By Anna Nickerson, Babson College Class of ‘22, Gap Year Solutions
Elizabeth Pyle is the founder of College Success Plan, which helps students stay on track once they’re in college. She and her team of fourteen other women help students develop a plan for where they want to be at the end of each semester. In order to do so, she helps students structure their weeks, assess weekly goals, manage course materials, and develop realistic study strategies. As a mom of four, business owner, and active community member, Elizabeth is an inspiration to us all. Gap Year Solutions had the opportunity to speak with Elizabeth recently. Here are some excerpts from our conversation.
Gap Year Solutions: Can you tell us a little bit about your background and how College Success Plan came to be?
Elizabeth Pyle: I graduated from Vanderbilt with a degree in liberal arts and I didn’t know what I wanted to do. I made my way to New York City post-grad and worked in advertising for a bit before I decided to get my Masters in teaching. I eventually moved to Chicago, got married, and had four children. I spent most of my adult life teaching and tutoring, which I loved. From the time I was about sixteen years old, I knew I wanted to start my own business at some point. So, after about twelve years of this I created a tutoring company in my town where we worked with K-12 students.

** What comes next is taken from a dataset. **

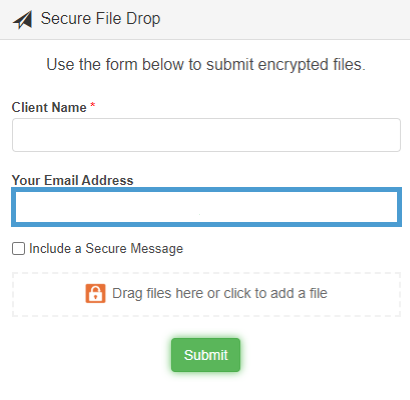The image size is (410, 400).
Task: Click the "Use the form below" instruction text
Action: (x=206, y=65)
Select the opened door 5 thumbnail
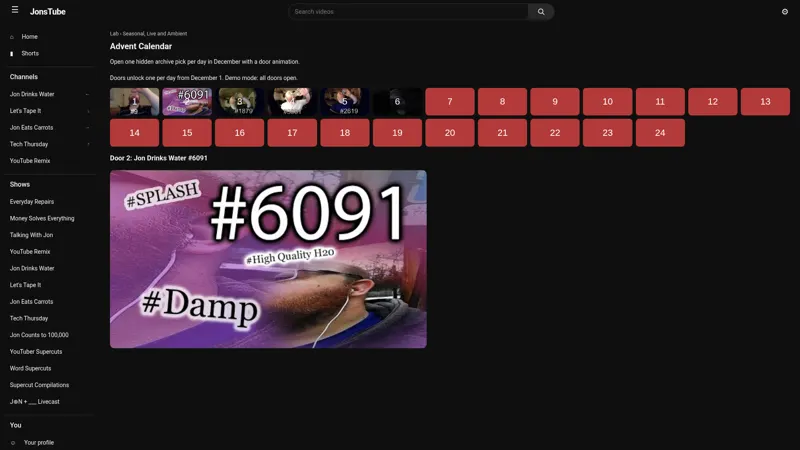 point(344,102)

I noticed a trend when these students went off to college, though. They were rock stars in high school, but weren’t successful in college. I thought, “How can we support these students to get back on track?” I decided to sell my company to my business partner and I used that capital to create College Success Plan in 2014.
GYS: What exactly does College Success Plan do?
EP: I wanted to create College Success Plan to empower college students and the women who are working with them. I’d say about 50% of the students we work with are diagnosed with ADD or ADHD, so we try to hone in on executive functioning skills for them, but also for all our students. This can be adapted for everyone, but we specifically work on time management (managing a calendar/planner) and creating effective study skills and strategies. When their big exam comes around, we want them to feel prepared and ready.
Our ultimate goal for students is independence. We keep students accountable with weekly check-ins and strategy sessions that increase their confidence and decrease anxiety. We usually work with students for two semesters, but many students stay on because it lowers their stress. With that said, we hand the reins over to them and empower them to work independently. We work with students across the country, 100% virtually, which provides our students and our academic mentors a lot of flexibility, which is important to me as a working mom.
GYS: How are you dealing with COVID-19? Have you been forced to pivot in any way?
EP: One of the things I love to tell students is, “There is a Solution to Every Situation.” While this is applicable to students who are struggling in school, we also need to adapt as a business. Because we work with students virtually, there was a seamless transition when students came home due to COVID. I’d say the parents were even more freaked out than the students, so we had to communicate effectively.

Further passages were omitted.